Elasticsearch（ES）的查询接口具有分布式的数据检索、聚合分析能力，数据检索能力用于支持全文检索、日志分析等场景，如Github平台上的代码搜索、基于ES的各类日志分析服务等；聚合分析能力用于支持指标分析、APM等场景，如监控场景、应用的日活/留存分析等。

本文基于6.7.1版本，主要分析ES的分布式执行框架及查询主体流程，探究ES如何实现分布式查询、数据检索、聚合分析等能力。

2 查询基本流程

图片来自官网，源代码取自6.7.1版本：

在这里插入图片描述

客户端可以将查询发送到任意节点，接收到查询的节点会作为该查询的协调节点；
协调节点解析查询语句，向对应数据分片分发查询子任务；
各个分片将本地的查询结果返回给协调节点，进过协调节点汇聚后返回给客户端。

如图所示：客户端将请求发送到Node3节点，Node3节点进行查询解析之后，将请求分发到0号和1号分片所在的Node2和Node1，两者再讲各地分片的查询数据返回至Node3，最终Node3进行汇聚，然后返回客户端。
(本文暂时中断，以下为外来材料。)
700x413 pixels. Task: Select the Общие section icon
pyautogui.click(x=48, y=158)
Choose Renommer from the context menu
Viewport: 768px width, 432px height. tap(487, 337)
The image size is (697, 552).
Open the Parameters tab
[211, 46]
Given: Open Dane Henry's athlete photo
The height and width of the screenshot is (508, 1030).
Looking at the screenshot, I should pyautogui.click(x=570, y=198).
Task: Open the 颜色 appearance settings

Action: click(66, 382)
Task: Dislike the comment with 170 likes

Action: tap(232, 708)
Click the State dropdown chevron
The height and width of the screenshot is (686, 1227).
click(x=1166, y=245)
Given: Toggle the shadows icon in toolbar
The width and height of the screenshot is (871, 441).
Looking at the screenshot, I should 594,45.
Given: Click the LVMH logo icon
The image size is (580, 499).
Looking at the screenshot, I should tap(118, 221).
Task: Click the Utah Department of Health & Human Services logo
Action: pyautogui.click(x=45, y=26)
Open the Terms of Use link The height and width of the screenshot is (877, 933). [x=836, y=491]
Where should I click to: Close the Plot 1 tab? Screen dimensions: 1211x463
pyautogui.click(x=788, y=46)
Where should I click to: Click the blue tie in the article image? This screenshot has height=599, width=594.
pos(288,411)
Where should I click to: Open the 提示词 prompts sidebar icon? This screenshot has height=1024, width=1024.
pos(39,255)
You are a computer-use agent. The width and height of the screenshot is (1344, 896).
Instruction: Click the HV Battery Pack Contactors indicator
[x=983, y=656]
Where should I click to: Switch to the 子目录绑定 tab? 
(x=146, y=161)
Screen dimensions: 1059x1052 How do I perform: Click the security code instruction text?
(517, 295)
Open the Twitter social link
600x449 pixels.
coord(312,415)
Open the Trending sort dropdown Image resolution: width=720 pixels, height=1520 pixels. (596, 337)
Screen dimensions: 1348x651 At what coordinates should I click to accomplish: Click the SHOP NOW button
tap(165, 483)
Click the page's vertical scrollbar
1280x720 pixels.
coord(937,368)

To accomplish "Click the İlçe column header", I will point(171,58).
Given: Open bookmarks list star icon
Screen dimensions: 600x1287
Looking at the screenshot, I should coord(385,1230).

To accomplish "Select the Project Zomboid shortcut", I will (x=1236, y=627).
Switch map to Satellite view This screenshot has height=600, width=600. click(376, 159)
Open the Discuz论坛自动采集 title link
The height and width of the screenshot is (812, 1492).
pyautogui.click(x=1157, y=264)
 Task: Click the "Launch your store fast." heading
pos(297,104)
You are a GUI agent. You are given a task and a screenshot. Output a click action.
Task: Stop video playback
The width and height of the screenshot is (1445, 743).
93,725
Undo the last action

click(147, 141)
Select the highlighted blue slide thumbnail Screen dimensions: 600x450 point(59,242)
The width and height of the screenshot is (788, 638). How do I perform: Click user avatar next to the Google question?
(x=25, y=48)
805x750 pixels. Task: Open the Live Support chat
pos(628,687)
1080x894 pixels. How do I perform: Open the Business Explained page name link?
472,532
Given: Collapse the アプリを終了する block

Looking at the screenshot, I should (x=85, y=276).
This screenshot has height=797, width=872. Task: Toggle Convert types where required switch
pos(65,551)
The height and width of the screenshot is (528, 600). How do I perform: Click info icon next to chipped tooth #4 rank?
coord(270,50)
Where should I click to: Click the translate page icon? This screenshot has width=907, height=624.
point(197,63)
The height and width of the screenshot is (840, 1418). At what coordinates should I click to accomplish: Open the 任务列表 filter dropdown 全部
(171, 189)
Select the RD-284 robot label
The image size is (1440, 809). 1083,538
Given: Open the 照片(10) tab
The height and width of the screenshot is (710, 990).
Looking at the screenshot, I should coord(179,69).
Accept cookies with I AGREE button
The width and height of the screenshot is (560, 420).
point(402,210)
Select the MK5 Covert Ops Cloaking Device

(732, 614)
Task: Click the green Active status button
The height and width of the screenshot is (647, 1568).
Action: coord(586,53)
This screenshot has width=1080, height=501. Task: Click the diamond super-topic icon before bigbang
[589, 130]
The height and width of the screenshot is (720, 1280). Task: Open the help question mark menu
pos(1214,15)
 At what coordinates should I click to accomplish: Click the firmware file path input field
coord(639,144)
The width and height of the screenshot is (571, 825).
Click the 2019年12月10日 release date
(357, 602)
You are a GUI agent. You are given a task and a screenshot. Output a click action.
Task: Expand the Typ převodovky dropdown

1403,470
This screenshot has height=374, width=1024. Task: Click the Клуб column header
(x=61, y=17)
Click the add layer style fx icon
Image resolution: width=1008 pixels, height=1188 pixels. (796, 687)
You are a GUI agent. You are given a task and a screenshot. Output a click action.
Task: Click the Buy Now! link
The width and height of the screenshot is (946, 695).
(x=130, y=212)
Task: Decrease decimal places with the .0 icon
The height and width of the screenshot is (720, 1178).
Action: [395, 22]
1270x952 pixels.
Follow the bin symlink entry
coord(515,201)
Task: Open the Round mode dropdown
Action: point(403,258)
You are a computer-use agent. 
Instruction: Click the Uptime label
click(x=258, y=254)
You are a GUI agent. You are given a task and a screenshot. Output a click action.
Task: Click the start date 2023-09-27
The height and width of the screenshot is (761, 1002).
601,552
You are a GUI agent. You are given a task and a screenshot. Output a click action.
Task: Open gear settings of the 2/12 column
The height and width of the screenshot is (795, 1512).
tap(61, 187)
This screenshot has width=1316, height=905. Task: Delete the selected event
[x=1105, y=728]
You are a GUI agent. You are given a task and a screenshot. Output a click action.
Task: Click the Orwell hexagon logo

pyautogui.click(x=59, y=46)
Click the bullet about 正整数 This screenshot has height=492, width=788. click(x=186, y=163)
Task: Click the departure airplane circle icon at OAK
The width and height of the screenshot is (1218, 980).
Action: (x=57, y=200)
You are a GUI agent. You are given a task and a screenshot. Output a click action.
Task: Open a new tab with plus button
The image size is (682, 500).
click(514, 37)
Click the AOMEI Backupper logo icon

从实际的实现来看，协调节点的处理逻辑远比上述流程复杂，不同类型的查询对应的协调节点的处理逻辑有一定的差别。

下面先来介绍下常见的2类查询，在之前的版本有3类查询：DFS_QUERY_THEN_FETCH、QUERY_AND_FETCH和QUERY_THEN_FETCH，5.3版本之后，QUERY_AND_FETCH已经被移除。

2.1 DFS_QUERY_THEN_FETCH

搜索里面有一种算分逻辑是根据TF（Term Frequency）和DF（Document Frequency）计算基础分，但是Elasticsearch中查询的时候，是在每个Shard中独立查询的，每个Shard中的TF和DF也是独立的，虽然在写入的时候通过_routing保证Doc分布均匀，但是没法保证TF和DF均匀，那么就有会导致局部的TF和DF不准的情况出现，这个时候基于TF、DF的算分就不准。

为了解决这个问题，Elasticsearch中引入了DFS查询，比如DFS_query_then_fetch，会先收集所有Shard中的TF和DF值，然后将这些值带入请求中，再次执行query_then_fetch，这样算分的时候TF和DF就是准确的。

2.2 QUERY_THEN_FETCH

ES默认的查询方式，在查询的过程中，分为query和fetch两个阶段：

Query Phase： 进行分片粒度的数据检索和聚合，注意此轮调度仅返回文档id集合，并不返回实际数据。

协调节点：解析查询后，向目标数据分片发送查询命令。
数据节点：在每个分片内，按照过滤、排序等条件进行分片粒度的文档id检索和数据聚合，返回结果。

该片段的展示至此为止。